The SO.4000 was operated by a crew of two, consisting of a pilot and test engineer/observer, both of which were seated in a pressurised cockpit located within the extreme nose of the aircraft and covered by a conventional canopy. All of the flight surfaces were manually actuated, although powered counterparts were envisioned for subsequent aircraft. A hydraulic system was used for some moving elements, such as the undercarriage and the flaps. Being intended for use as a bomber, the (unbuilt) production aircraft were envisioned to be capable of carrying a bombload of up to 5,000 kg (11,000 lb); furthermore, it was planned to install remotely-controlled barbettes that would have been armed with a pair of 20 mm cannon on the wingtips. The bomb bay would have been installed within the centre fuselage underneath the wing's central section.
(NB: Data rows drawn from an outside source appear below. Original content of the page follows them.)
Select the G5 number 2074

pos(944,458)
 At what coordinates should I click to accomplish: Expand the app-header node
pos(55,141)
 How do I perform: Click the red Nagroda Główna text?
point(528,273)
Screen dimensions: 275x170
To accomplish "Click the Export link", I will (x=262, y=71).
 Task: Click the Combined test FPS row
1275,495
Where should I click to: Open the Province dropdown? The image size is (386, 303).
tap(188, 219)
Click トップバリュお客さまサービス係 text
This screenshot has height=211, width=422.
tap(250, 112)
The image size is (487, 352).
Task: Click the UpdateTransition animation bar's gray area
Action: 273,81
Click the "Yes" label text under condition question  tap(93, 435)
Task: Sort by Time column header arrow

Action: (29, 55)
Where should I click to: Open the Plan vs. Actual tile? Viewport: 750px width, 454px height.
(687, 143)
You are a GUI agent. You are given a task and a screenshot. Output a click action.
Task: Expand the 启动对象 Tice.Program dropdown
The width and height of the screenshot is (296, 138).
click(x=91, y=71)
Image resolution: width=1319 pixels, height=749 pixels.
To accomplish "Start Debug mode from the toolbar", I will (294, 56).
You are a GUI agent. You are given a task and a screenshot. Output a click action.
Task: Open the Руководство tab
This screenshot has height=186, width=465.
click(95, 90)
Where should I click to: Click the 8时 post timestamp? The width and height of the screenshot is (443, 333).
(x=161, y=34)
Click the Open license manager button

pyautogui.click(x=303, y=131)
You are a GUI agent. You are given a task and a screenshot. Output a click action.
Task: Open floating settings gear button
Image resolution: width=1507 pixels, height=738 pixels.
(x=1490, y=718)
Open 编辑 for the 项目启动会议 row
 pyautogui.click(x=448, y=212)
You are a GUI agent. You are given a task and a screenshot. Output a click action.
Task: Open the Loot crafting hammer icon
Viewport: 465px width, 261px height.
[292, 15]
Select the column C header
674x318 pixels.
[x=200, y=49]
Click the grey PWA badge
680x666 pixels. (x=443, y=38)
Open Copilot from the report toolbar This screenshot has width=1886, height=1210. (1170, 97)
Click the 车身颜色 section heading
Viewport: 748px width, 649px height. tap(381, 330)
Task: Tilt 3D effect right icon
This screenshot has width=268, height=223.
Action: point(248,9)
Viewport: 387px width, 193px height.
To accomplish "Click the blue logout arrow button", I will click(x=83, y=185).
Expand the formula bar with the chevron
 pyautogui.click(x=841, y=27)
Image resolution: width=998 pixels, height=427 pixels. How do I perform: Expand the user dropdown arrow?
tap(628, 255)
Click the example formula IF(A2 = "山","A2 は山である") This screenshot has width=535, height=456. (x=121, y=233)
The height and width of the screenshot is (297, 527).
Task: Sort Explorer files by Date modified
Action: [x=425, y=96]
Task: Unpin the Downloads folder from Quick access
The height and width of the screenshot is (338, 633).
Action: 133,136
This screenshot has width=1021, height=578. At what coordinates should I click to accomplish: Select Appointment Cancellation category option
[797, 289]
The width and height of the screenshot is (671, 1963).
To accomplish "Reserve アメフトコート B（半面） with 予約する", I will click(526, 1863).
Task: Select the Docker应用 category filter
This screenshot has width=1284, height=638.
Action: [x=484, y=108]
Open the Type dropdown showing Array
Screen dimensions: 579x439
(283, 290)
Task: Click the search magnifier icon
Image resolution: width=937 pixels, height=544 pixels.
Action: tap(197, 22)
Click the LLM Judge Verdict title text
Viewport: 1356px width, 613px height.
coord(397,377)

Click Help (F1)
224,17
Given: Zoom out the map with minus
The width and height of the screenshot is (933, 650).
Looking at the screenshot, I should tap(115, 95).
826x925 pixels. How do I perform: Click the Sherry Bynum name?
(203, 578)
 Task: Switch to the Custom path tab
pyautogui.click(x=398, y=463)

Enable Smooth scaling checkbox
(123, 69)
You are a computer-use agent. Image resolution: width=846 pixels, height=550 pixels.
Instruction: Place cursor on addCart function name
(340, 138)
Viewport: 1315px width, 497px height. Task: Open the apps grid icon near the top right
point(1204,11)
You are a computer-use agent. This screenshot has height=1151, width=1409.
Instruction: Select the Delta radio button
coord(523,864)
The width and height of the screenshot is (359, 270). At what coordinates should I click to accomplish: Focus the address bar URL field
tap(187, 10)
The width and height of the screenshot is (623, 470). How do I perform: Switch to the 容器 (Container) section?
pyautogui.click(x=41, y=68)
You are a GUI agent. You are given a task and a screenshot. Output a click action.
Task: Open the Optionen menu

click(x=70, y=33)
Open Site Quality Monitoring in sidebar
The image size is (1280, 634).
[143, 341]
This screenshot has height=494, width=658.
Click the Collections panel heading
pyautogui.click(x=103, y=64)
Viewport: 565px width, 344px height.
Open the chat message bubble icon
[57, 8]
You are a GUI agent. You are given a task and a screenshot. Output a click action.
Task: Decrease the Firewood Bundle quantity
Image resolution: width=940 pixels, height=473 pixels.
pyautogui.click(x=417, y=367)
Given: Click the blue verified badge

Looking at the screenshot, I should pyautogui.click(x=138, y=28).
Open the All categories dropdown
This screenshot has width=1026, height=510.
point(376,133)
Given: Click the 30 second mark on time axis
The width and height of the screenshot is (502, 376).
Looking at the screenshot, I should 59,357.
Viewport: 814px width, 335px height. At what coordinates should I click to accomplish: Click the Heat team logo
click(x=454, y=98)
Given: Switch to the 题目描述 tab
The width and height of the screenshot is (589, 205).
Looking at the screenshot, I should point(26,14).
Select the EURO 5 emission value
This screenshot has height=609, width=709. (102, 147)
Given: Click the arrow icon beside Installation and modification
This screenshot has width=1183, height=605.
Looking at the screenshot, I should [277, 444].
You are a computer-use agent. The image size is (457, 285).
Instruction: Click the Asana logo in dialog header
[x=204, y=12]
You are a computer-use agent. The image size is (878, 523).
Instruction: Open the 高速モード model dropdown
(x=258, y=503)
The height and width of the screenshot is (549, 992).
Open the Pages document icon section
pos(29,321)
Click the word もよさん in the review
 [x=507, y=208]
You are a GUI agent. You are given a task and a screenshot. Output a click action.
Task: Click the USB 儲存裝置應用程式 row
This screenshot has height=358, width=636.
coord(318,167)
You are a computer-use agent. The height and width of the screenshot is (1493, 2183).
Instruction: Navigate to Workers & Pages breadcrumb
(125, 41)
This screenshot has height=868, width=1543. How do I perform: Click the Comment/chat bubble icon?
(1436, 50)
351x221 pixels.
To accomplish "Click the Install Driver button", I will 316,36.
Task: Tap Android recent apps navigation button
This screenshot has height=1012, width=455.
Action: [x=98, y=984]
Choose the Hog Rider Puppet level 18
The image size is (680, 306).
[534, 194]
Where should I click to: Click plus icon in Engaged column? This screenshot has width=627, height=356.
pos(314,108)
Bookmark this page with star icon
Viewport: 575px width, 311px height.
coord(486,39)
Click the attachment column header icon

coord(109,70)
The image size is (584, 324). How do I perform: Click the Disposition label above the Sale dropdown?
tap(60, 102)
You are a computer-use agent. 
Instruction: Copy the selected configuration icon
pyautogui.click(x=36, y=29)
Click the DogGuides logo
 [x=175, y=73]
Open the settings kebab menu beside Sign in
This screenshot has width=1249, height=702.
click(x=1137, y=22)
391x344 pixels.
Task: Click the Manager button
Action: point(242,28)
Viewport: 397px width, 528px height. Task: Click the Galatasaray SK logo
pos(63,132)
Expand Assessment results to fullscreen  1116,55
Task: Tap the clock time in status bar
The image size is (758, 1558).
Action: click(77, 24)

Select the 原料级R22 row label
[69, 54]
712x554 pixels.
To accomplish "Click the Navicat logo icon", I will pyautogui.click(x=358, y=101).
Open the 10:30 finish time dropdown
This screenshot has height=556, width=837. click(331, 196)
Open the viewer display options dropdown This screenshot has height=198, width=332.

Despite its large size, the SO.4000's total fuel capacity was 1,430 gallons, which would have severely restricted its operational range if the type had ever entered service.

==Variants==
- SNCASO M1
  A scale unpowered glider for research into the flying characteristics of the full size S.O.4000. Launched from a support frame above the fuselage of the sole Heinkel He 274, which had been abandoned in France and restored to airworthiness to support research programmes, and/or a similarly equipped SE-161 Languedoc.
- SNCASO M2
  Essentially similar to the M1 but powered by a single 3500 lbf Rolls-Royce Derwent V centrifugal flow turbojet engine. First flown on 13 April 1949.
- SNCASO S.O.4000
  A single prototype of this jet powered bomber first flown on 15 March 1951. Powered by 2 × 4980 lbf Rolls-Royce Nene 102 centrifugal flow turbojet engines.